Ce 1er mai, le muguet avait une odeur de soufre. Des cortèges gonflés, un Olivier Faure enfariné, un Gabriel Attal photographié devant la vitrine des « Toqués du pain », une Sophie Binet, la secrétaire générale de la CGT, qui crie au « vol de jour férié » et à la « délinquance patronale ». Pas de doute, le 1er-Mai et son muguet sont tout à la fois totem et tabou. « Pas touche », clament les pancartes. Trop tard.

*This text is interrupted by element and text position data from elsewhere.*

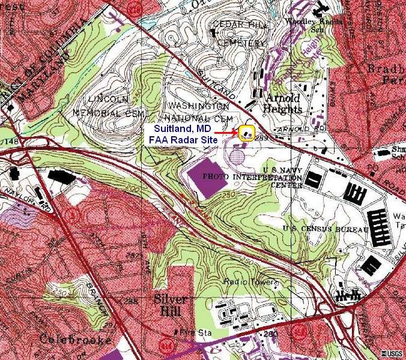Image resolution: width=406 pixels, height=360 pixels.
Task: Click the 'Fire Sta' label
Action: tap(193, 331)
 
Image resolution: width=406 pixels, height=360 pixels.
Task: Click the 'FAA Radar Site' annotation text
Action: tap(183, 142)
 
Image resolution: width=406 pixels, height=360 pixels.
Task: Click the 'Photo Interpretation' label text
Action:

Un jour férié sous pression
Quelle mouche a donc piqué le gouvernement à vouloir statuer en urgence sur le seul jour férié chômé obligatoire dans le code du travail ? Rien à voir, assurément, avec la fraîcheur de la baguette. À moins que cette providentielle sollicitude à l’égard des boulangers et des fleuristes ne cache la volonté de réformer la loi au prétexte de la crise économique. On ne compte plus les coups de boutoir en ce sens : à l’été 2025, le lundi de Pâques et le 8 mai, mis sur le gril par François Bayrou ; entre 2004 et 2008, la Pentecôte, muée en journée de solidarité. Quant au dimanche, le voilà devenu un jour de travail comme les autres depuis la loi Macron de 2015.
En somme, le temps de travail est désormais considéré comme une variable d’ajustement des rentrées économiques et fiscales. N’y a-t-il vraiment pas d’autres leviers, à l’heure où TotalEnergies affiche des bénéfices annuels dopés de 51 % à la faveur de la guerre au Moyen-Orient ?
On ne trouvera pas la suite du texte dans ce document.